- [TEXTO PROPUESTO]
____

Hace una semana recibí una invitación, de la productora del programa de César Miguel Rondón, con la pregunta: ¿Se puede sembrar esperanza? Lamentablemente, no pude asistir pues a la hora del programa estaba de viaje. Sin embargo, la pregunta me ha quedado resonando y la he orado mucho.

 

La frase contiene dos palabras claves de gran fuerza simbólica: sembrar y esperanza.

 

Sembrar es siempre una apuesta y una inversión. Un acto fehaciente, es decir, un hacer con fe. El campesino cuando siembra, previamente prepara la tierra, crea las condiciones para que ocurra el milagro y la semilla germine. La semilla, abrazada por la tierra, muere a sí misma para transformarse, germinar y crecer; después requiere de los cuidados ante la amenaza de las plagas, cuyo propósito es vivir, para sí, haciendo daño. En su crecimiento, muchas veces es necesaria la dolorosa poda, para que la planta se renueve y dé frutos.

 

Pero el secreto de la semilla está en su fuerza interior, en su virtud para transformarse y dar lo mejor de sí. Sin esta disposición básica, todos los demás elementos son ineficaces. La semilla, en tierra, crece en dos direcciones: hacia abajo, extendiendo sus raíces para afianzarse, buscar fuente de agua y alimentarse de la tierra, y hacia arriba, buscando el sol, el oxígeno y haciendo visible su presencia hasta entregar y compartir sus frutos.

 

Si los frutos son buenos y abundantes, la apuesta ha sido una inversión; si los frutos no son de calidad, la apuesta ha sido un gasto y habrá que aprender de la experiencia para seguir apostando por nuevas semillas hasta cosechar los frutos.

 

En cuanto a la esperanza, nos recuerda San Pablo que «esperanza de lo que se ve ya no es esperanza». La esperanza es una fuerza interior que excita la imaginación, requiere de constancia, perseverancia, paciencia, para hacer posible aquello que, contra todo pronóstico y, muchas veces, contra toda evidencia, se cree y espera. No es obstinación ni terquedad, la esperanza se conecta más con la intuición, con un sexto sentido, con un ver el paisaje, a través de la hendija, desde un cuarto oscuro. La esperanza nos inquieta desde dentro, afina nuestra mirada, nos lleva a encontrar caminos donde pareciera que todo está cerrado.

____

- [DATOS PROPORCIONADOS]
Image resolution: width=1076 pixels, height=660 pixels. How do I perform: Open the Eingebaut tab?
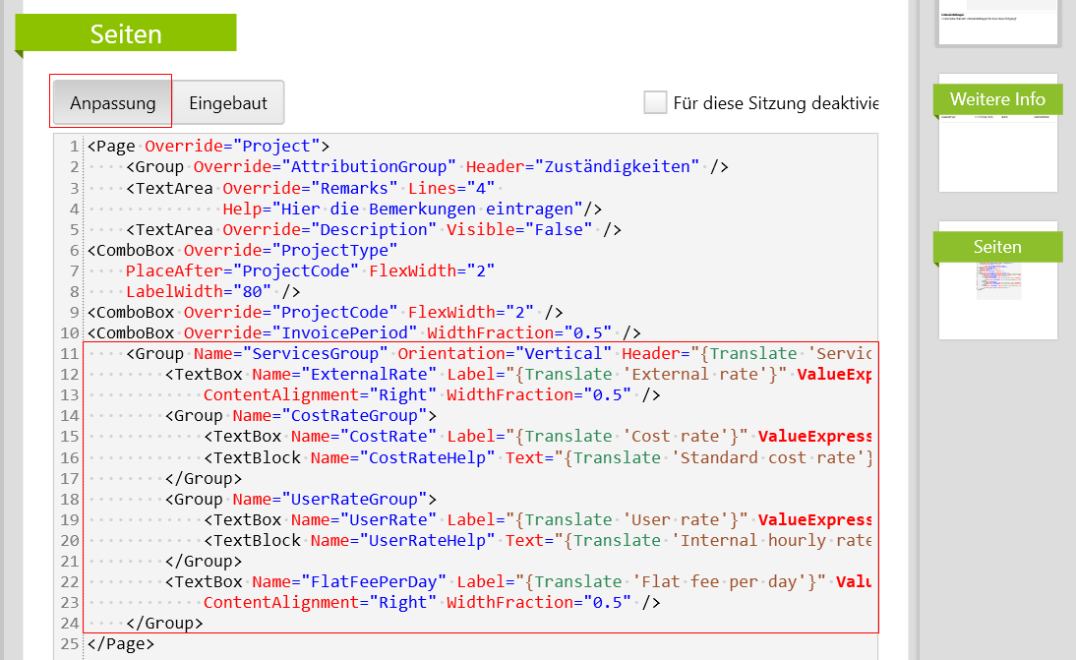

____

- [TAREAS PROPUESTAS]
1) Transcribe del texto sobre sembrar esperanza el fragmento que va desde "Pero el secreto" hasta "cosechar los frutos.".
2) Resume en menos palabras el párrafo del texto sobre sembrar esperanza que empieza con "Sembrar es siempre una apuesta", conservando sus datos principales.
3) Prosigue el texto sobre sembrar esperanza a partir del punto en que termina.

- [RESPUESTAS ESCRITAS]
1)
Pero el secreto de la semilla está en su fuerza interior, en su virtud para transformarse y dar lo mejor de sí. Sin esta disposición básica, todos los demás elementos son ineficaces. La semilla, en tierra, crece en dos direcciones: hacia abajo, extendiendo sus raíces para afianzarse, buscar fuente de agua y alimentarse de la tierra, y hacia arriba, buscando el sol, el oxígeno y haciendo visible su presencia hasta entregar y compartir sus frutos.

 

Si los frutos son buenos y abundantes, la apuesta ha sido una inversión; si los frutos no son de calidad, la apuesta ha sido un gasto y habrá que aprender de la experiencia para seguir apostando por nuevas semillas hasta cosechar los frutos.

2) Sembrar es una apuesta y una inversión, un hacer con fe. El campesino prepara antes la tierra para que la semilla germine. La semilla muere a sí misma para transformarse y crecer. Luego necesita cuidados frente a las plagas y, muchas veces, una poda dolorosa para renovarse y dar frutos.

3)
 

Para los cristianos, la esperanza es una «virtud teologal»; esto quiere decir que, en cuanto virtud, es propia de la condición humana y, en cuanto teologal, es fuerza de Dios que, desde dentro, informa y configura nuestra condición humana, es decir, nos impulsa desde el interior y nos pone a ver más allá, captando en los signos externos las posibilidades de superación de la situación.

 

A diferencia del optimismo, que es una actitud positiva limitada a la sicología de la persona, la esperanza es una fuerza interior humana que viene de Dios y abre la percepción para ver y activar las posibilidades de transformación en medio de una situación aparentemente cerrada, apalancándose en signos. Por eso, quien vive en la esperanza no se resigna al «esto es así», al «no hay nada que hacer», al «apaga la luz y vámonos»; por el contrario, se mantiene en una constante búsqueda hasta encontrar caminos de superación que conduzcan de realidades menos humanas a realidades más humanas, ruta siempre abierta e inacabada.

 

El hombre y la mujer de esperanza tienen la convicción de que toda situación, por muy oscura y adversa que se presente, no es cerrada ni absoluta y disciernen para descubrir en las entrañas de la misma situación las hendijas por donde se ve el paisaje. El hombre y la mujer de esperanza no se resignan ante la realidad difícil; tampoco buscan los atajos, ni se desesperan o caen en el inmediatismo; son pacientes, perseverantes, buscando abrir posibilidades de transformación muchas veces inéditas. Tienen, como dice el teólogo Gustavo Gutiérrez, «paciencia histórica».

 

El hombre y la mujer de esperanza saben que el adversario e, incluso, el enemigo, por muy invencible que se presente, tiene su talón de Aquiles y, por tanto, la oscuridad que genera no es absoluta, es un eclipse que tiene el tiempo limitado y, para esto, se requiere de mucha sabiduría.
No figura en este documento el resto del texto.